My advice is to never use the God argument
Except the point was never to explain why I believe abortion to be wrong, but whether beliefs of this kind can be held to be absolute. There's no point for me to be explicit about my beliefs if i cannot get you to accept the very premise upon which those beliefs are predicated upon. Of course, it bears repeating that the main issue in those polemics is not abortion as such, but the relativism pushed by the pro-abortion camp, against which religious fideism, which is lacking of a fundamental metaphysical underpinning, can only partially refute.
It is the same deal with the issue of homosexuality. What troubles the religious person is not homosexuality as such, but this idea that there's nothing inherently "wrong" about the homosexual act in principle as in fact. Since the religious exoterist only has faith and dogma to rely upon, any attempt to defend an idea which he can only perceive instinctively without any true conscious participation will automatically degenerate into an "hardened" absolutism which is lacking in nuisance and can even degenerate into a crass literalism and a petrified and suffocating fundamentalism which often ends up vandalizing the good it seeks to protect by perpetrating a greater evil (such as in the persecution of homosexuals). Basically, in order to defend himself from the relativist error the religious fideist errs in the opposite direction. In a sense, I even agree with many of criticisms regarding the inconsistencies and hypocrisies of the religious right. But then, if both sides of the argument are inherently full of sh*it, how do we determine what is true, and what is false?
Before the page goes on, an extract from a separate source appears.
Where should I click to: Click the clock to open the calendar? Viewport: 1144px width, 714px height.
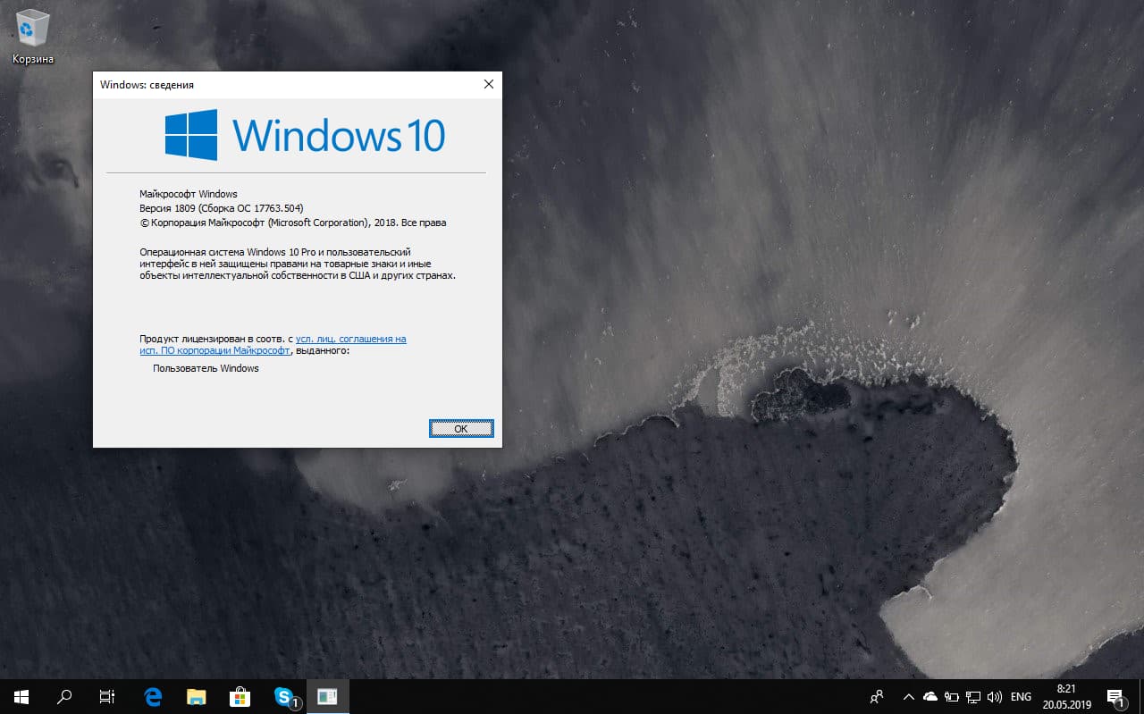click(1065, 696)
From a metaphysical point of view, the error of homosexuality can be explained thus:
sacredweb.com/online_articles/sw12_editorial.html
"The homosexual error is, among other things, that of isolating one pole of a binary cognate and treating it as an absolute, which does violence to the imperatives of the cosmic order"Anyone who understands the metaphysical underpinning of this argument will not seek to extirpate homosexuality in fact, particularly considering such a thing is basically impossible, but will attempt, as best as can be hoped for in this world of corruption, to uphold the norm and respect the natural equilibrium of the cosmos, the specific object of tradition being that of recreating this equilibrium in our earthly existence as well. This is what makes marriage a sacred rite, this institution being merely an attempt to recreated on earth what exists eternally at a divine level. Hence, why the "normalization" of homosexuality (and not homosexuality as such) is seen as a threat, since it seeks to subvert the norm directly while rendering the entire concept of marriage redundant in the process. I don't need to point out that the the same argument can be applied to the issue of abortion as well.